• **Work to be completed**
The answer must consist of every line below that holds the word "computer".
Exercise data START
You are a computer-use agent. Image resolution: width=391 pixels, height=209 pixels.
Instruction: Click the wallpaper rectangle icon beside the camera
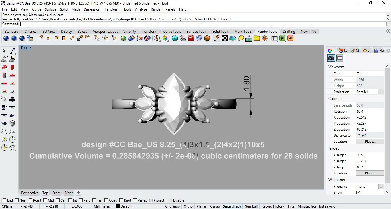click(x=340, y=58)
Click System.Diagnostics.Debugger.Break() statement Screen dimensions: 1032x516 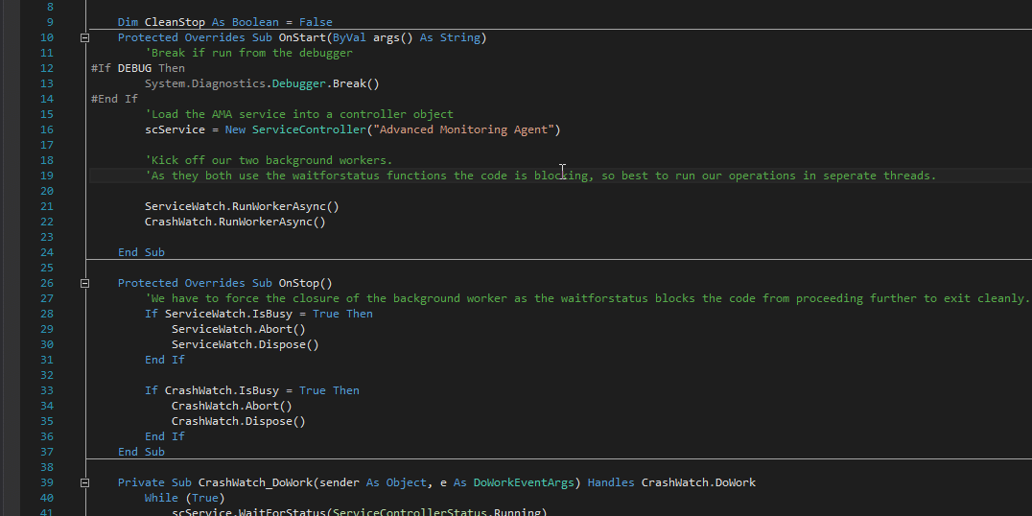click(x=262, y=83)
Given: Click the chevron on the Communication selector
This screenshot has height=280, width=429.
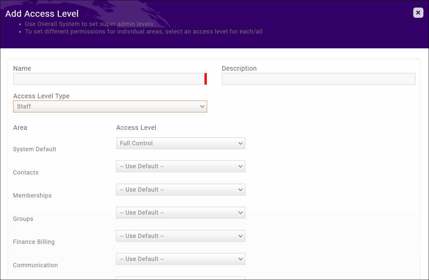Looking at the screenshot, I should click(x=240, y=259).

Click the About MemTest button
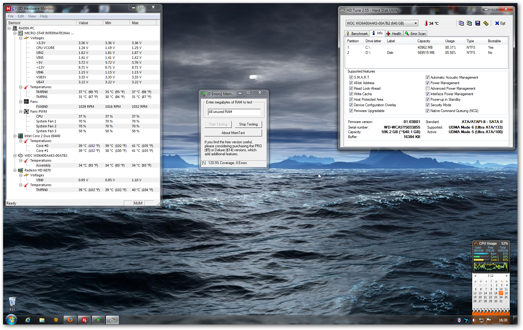pos(233,133)
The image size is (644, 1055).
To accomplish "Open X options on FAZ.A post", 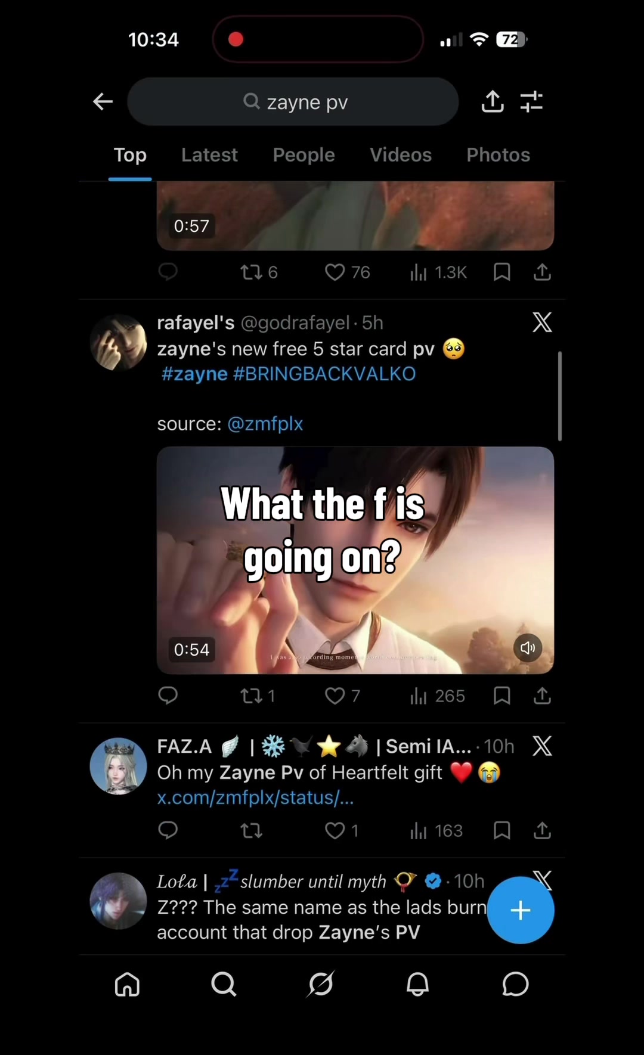I will tap(542, 746).
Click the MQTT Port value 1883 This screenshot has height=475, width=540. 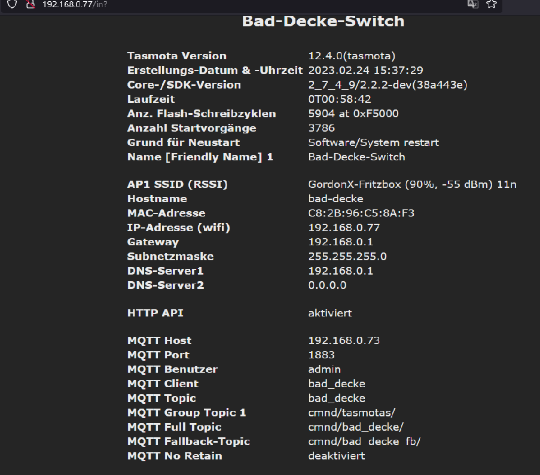point(321,355)
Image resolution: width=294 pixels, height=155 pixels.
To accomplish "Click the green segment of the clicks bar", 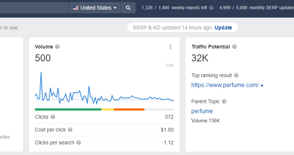I will (68, 109).
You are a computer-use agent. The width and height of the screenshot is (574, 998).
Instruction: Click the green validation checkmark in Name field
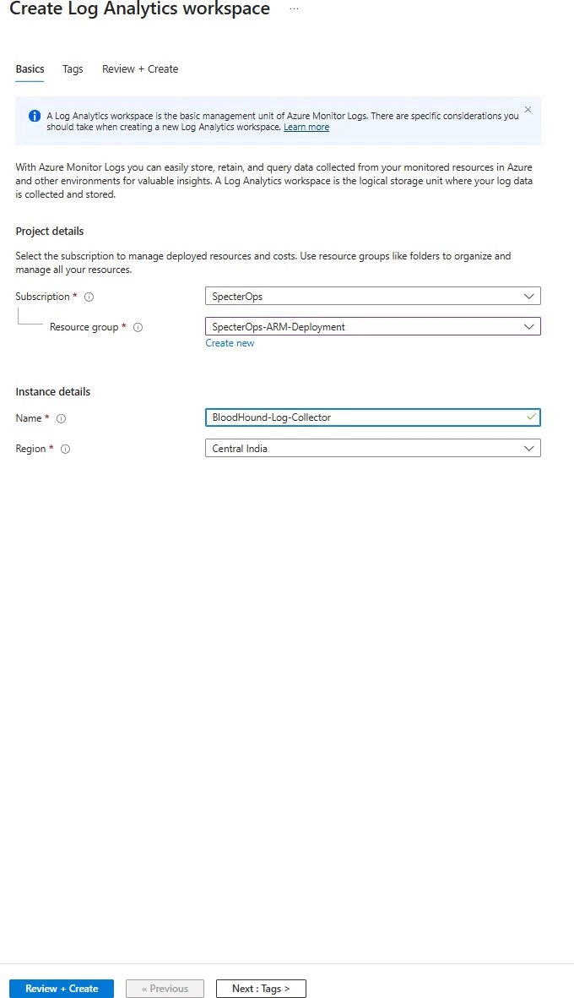click(x=529, y=417)
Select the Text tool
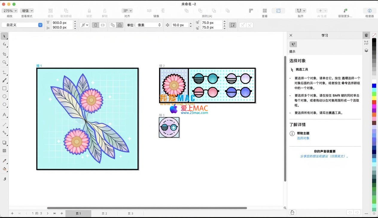The image size is (378, 218). coord(4,115)
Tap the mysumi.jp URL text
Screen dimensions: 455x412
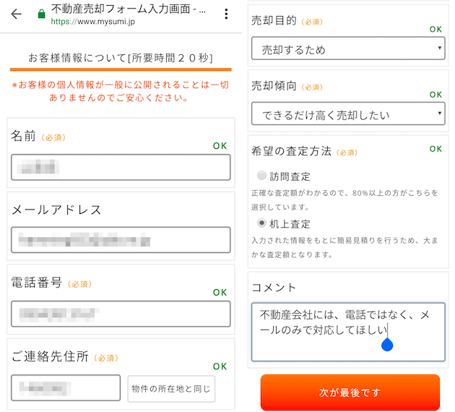coord(93,22)
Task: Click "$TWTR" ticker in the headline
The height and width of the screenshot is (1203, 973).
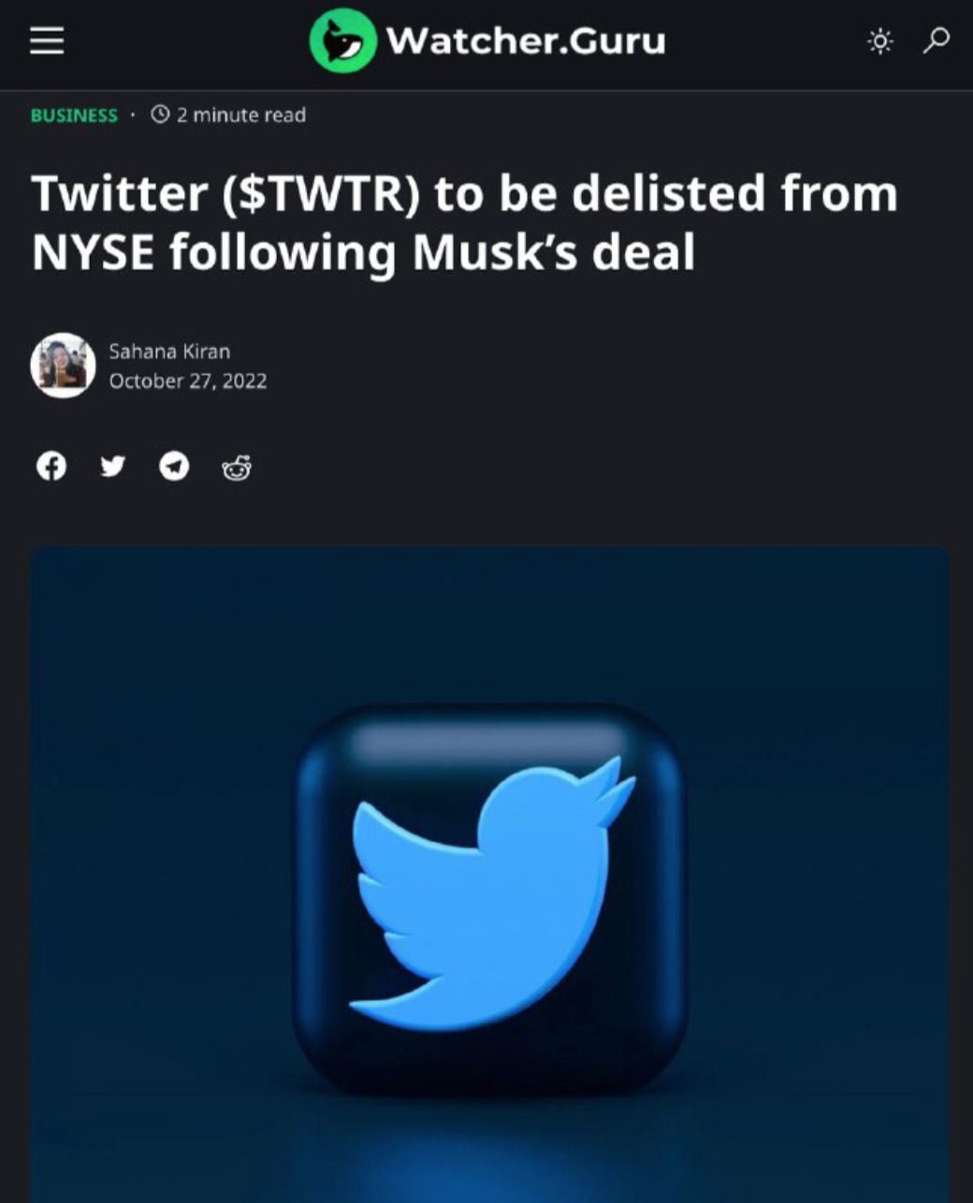Action: click(320, 194)
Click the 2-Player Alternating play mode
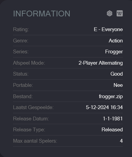The height and width of the screenshot is (157, 132). coord(101,63)
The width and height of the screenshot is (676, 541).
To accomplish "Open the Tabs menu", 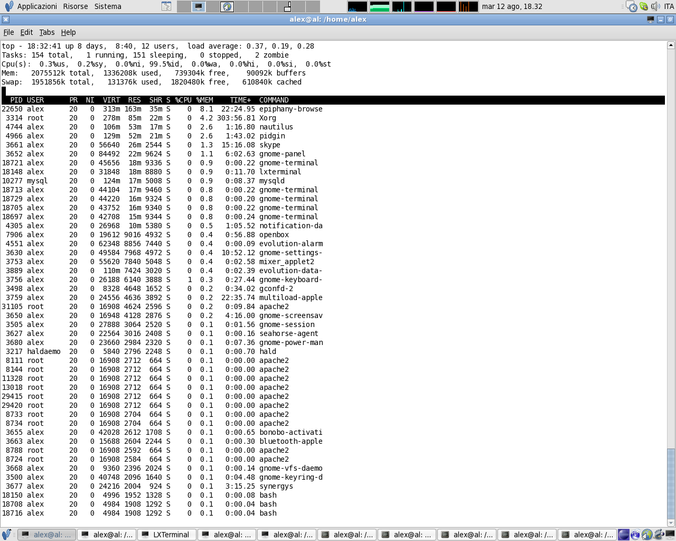I will pos(47,32).
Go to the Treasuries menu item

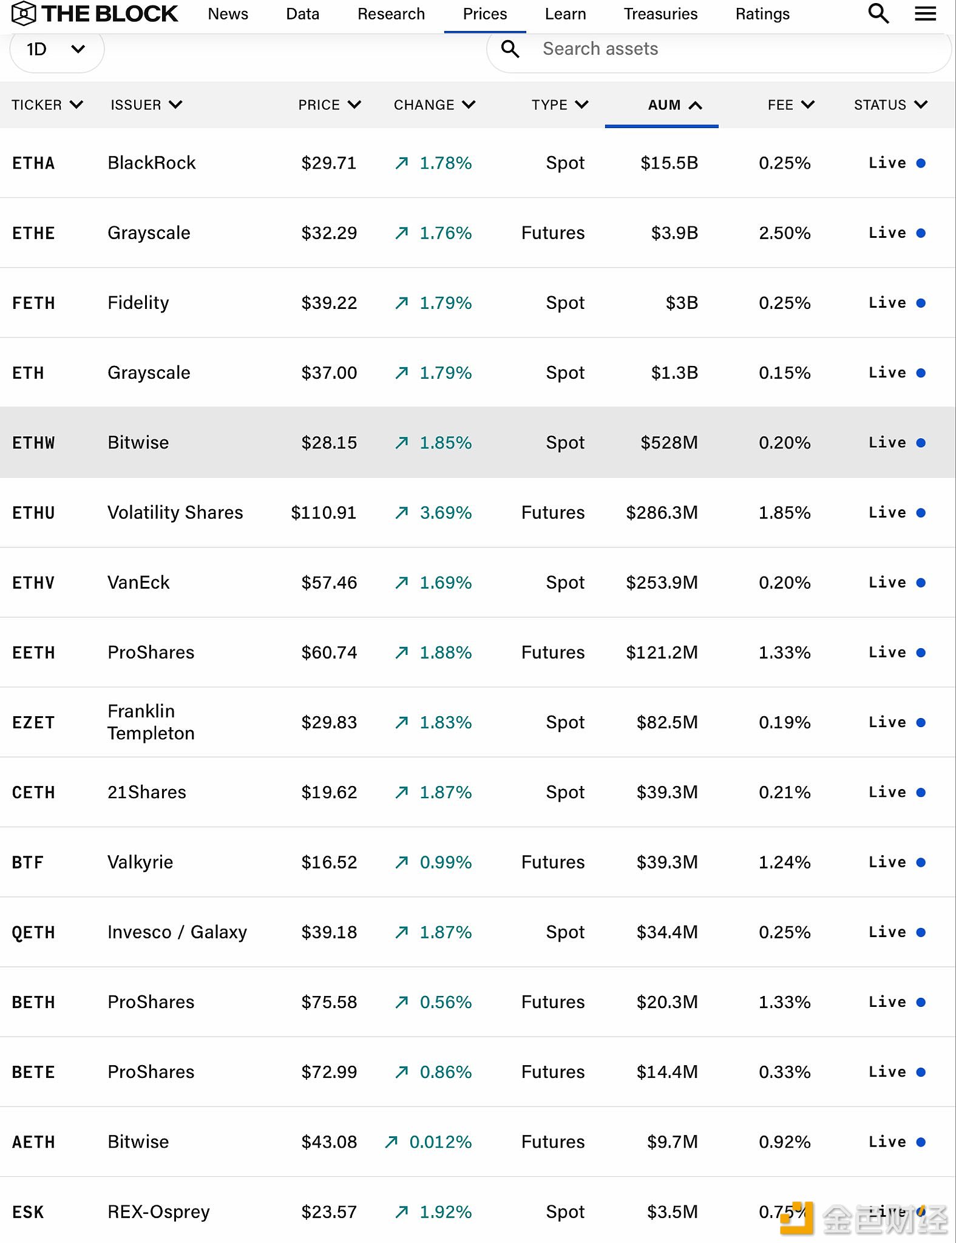pyautogui.click(x=660, y=14)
Exercise data END
• **Exercise solution**
You are a computer-use agent. Image resolution: width=391 pixels, height=209 pixels.
You are a computer-use agent. The width and height of the screenshot is (574, 998).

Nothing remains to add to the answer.